Beetje late reactie, maar ik had dit topic nog niet gezien

Ik draai zelf al 11 jaar klein irc netwerkje (+- 400 gebruikers op elk moment van de dag) en heb tot nu toe weinig gemerkt van DDoS. We hebben 1 keer een zware gehad n.a.v. het perm bannen van een botnet host, en dat is ook meteen de zwakke plek van IRC. Script kiddies zijn nogal snel aangebrand als je ze aanspreekt op hun gedrag.

Zeker als je bent opgenomen in de mIRC server lijst ben je een magneet voor botnet hosts die je server proberen vol te laden met allerhande bots. Door onze kleine omvang is het vrij makkelijk te zien wanneer die bots verschijnen en daarop actie te ondernemen.

Qua load en traffic is een IRC server/netwerk als het onze verwaarloosbaar klein. Ik draai ze zelf op 2 dedicated servers in EU en USA, elk op een eigen vps van maar 512MB. Het trekt bijna geen load. Ik zal eens kijken of ik een cacti graph een weekje kan laten draaien om het inzichtelijk te maken.

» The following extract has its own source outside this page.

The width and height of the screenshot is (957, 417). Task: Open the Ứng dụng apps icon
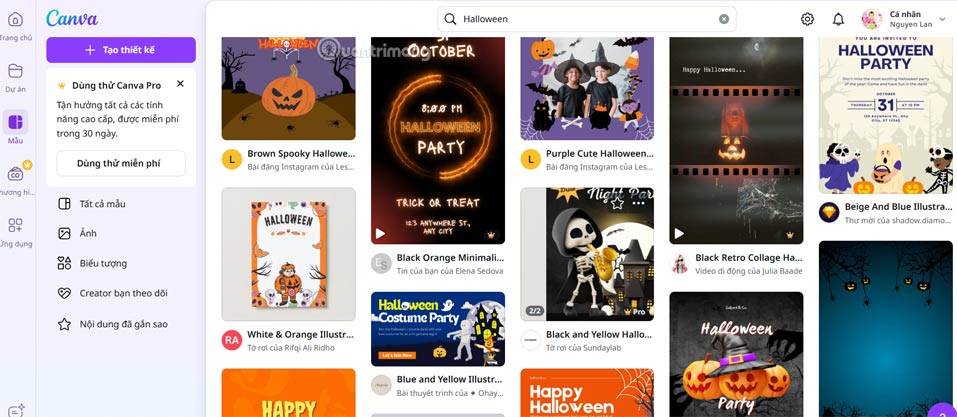coord(15,225)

Beste Adonis, (haha +1 voor de naam by the way),

Ik zou graag ingaan op je aanbod, dergelijke stats lijken me een zeer welkome bron van informatie (zeker omdat ze recent zijn).
Vooral omdat ik uit ben op een community-based systeem, waarbij ik dus het IRCD gebeuren slechts als onderdeel zie van overige informatiesystemen.
en ik vooral geïnteresseerd ben om zo min mogelijk gehoste ruimte, aan irc te besteden - en ik dus net zo makkelijk zou willen kunnen kiezen voor enkele consumenten verbindinkjes, zoals verschillende Nederlandse fiber providers die inmiddels leveren, met slecht een centrale server om het netwerk 'beheer-' en beheersbaar te houden.

Het was me in ieder geval al wel redelijk duidelijk dat de hoge 'ddos' verwachting van IRC vooral iets psychologisch lijkt waar je dus ook met een goede gedragscode vooraf al heel wat aan kunt beperken...

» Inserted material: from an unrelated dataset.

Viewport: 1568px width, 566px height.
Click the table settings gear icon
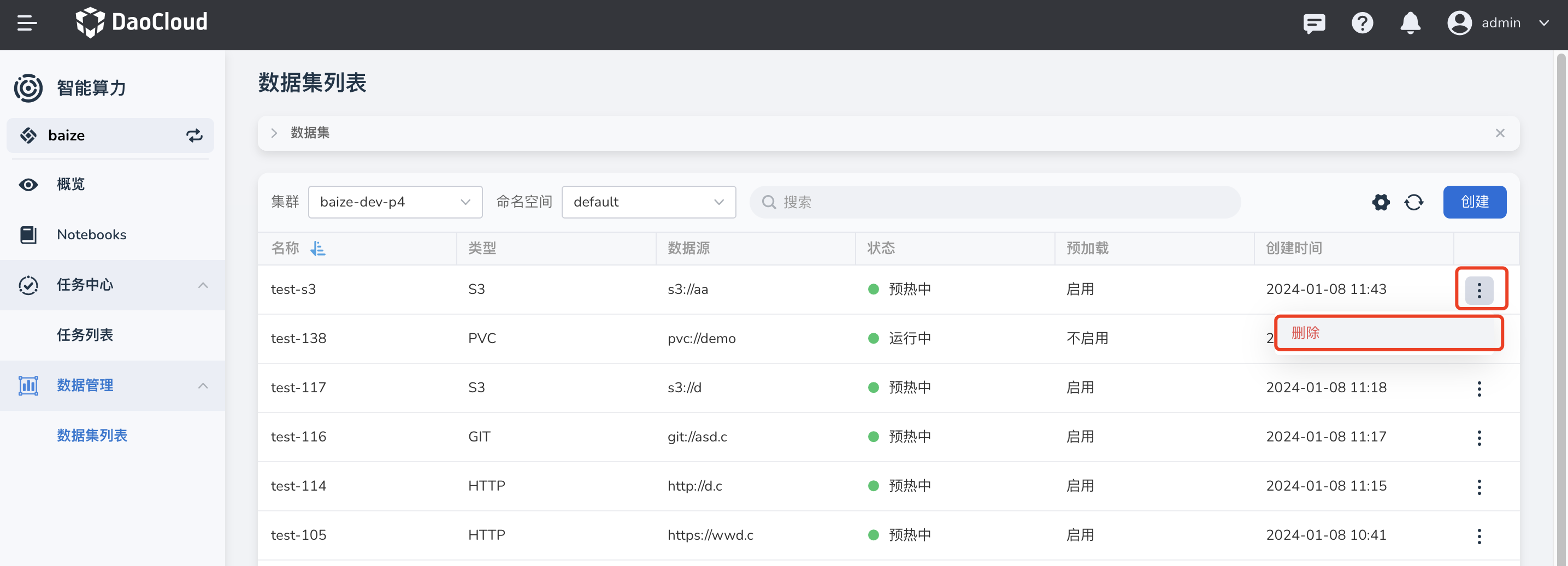click(x=1381, y=202)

He dankje Ik moet die naam ooit nog eens laten aanpassen.

Ja, het is zeker iets psychologisch, maar je hebt ook direct contact met bepaalde negatieve elementen, zoals bijv die botnet hosts die je aanspreekt op hun gedrag. Dat zijn triggers die een DDoS kunnen laten ontstaan. Het risico is daarom wellicht wat hoger dan met een gewone website.

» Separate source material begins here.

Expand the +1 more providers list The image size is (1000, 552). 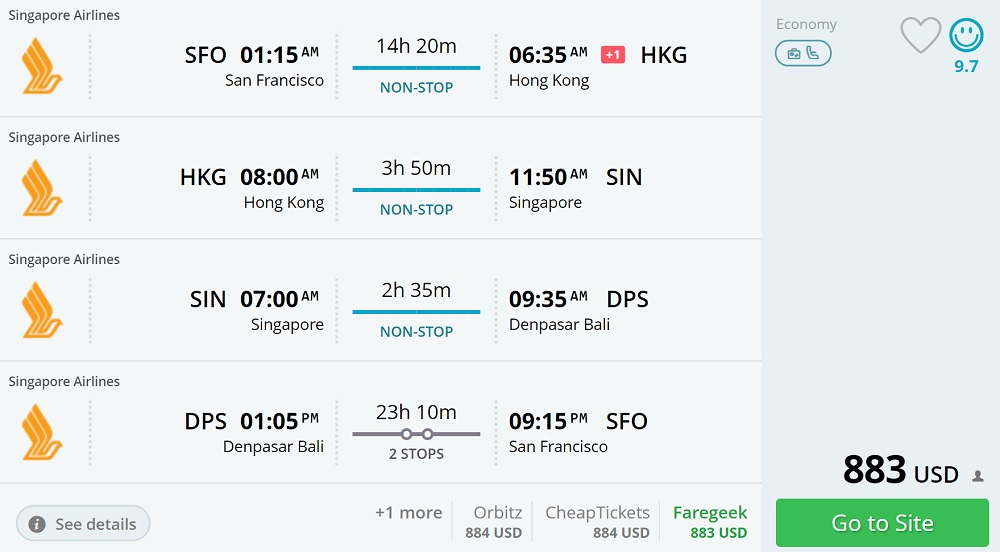tap(408, 513)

Het ruimte verbruik is ook niet zo heel hoog. De meeste ruimte ben je kwijt aan logfiles die je af en toe kunt verwijderen of archiveren. CPU verbruik is ook verwaarloosbaar. Ik weet ook uit ervaring dat je IRC netwerk bevolkt te krijgen ook niet makkelijk is, net als met fora denk ik. Ik heb maanden bijna alleen gezeten in het begin.